San Francesco is a Gothic-style, deconsecrated Roman Catholic church located on Piazza San Francesco in the medieval center of the city of Rieti, region of Lazio, Italy.

==History==
Francis of Assisi himself in his travels through the center of Italy had spent time in this region, and by 1217 was said to have founded four oratories, which subsequently became sanctuaries respectively: Fonte Colonna, Greccio, Poggio Bustone and della Foresta. He also putatively founded the Convent at Labro.

The initial construction of this church, attached to a hospital, was noted by a bull of Pope Innocent IV in 1245. In 1463, attached the church, the chapel of the Holy Cross was rededicated as the Oratory of St Bernardino. Putatively this occurred after Bernardino of Siena in 1444 miraculously healed the daughter of a townsman Giovanni D'Antonio Petruccio.

In 1860, the church and adjacent monastery were suppressed and used as barracks.
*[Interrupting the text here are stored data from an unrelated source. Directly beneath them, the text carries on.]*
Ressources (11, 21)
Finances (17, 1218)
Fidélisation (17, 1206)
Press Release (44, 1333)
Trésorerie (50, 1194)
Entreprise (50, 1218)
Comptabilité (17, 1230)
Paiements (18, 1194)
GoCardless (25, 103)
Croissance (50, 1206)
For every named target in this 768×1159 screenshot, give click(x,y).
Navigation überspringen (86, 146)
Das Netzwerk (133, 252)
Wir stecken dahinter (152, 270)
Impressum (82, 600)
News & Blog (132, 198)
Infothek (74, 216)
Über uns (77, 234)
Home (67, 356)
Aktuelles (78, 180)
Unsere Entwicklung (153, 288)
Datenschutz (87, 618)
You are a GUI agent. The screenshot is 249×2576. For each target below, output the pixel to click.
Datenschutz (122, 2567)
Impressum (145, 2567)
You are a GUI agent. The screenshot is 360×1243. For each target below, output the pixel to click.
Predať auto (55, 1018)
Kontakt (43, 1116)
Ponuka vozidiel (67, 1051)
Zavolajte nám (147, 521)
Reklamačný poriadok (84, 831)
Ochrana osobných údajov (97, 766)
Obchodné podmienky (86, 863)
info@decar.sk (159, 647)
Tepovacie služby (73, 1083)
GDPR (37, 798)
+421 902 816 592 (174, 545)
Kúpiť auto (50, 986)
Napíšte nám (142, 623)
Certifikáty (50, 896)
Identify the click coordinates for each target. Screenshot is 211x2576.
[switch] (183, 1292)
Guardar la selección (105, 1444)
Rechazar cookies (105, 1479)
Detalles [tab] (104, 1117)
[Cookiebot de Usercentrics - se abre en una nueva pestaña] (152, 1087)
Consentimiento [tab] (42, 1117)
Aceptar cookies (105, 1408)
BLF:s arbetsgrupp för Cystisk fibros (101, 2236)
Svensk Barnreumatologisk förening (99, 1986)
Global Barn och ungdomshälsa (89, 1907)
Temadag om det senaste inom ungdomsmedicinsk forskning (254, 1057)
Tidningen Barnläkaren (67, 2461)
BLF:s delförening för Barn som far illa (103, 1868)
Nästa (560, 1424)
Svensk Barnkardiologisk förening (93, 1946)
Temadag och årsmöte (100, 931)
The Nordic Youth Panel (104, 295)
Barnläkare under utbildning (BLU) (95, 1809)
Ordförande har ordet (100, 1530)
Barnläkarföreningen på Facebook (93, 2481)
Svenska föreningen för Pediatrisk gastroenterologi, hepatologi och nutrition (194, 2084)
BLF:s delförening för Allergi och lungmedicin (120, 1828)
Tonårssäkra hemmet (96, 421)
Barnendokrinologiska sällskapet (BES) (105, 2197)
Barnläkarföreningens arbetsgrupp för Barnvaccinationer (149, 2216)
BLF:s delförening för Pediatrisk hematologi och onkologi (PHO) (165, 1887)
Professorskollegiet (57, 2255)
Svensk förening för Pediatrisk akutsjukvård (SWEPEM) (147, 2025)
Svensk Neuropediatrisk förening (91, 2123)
In 1898, the commune granted the church again to the Order of the Pia Unione though limited it use in church services.

Many of the interior frescoes were detached. The apse retains six scenes of a larger series: Dream of Pope Innocent III, Miracle of the Presepe of the Greccio, Vision of the Car of Fire, Vision of the Thrones, Healing of the Ill man of Lerida, and Freeing the heretic Peter from Jail. The church also has a restored canvas depicting Madonna and Child between Saints Francis and Elizabeth of Hungary by Vincenzo Manenti. The organ was restored by Francesco Tessicini in 1843.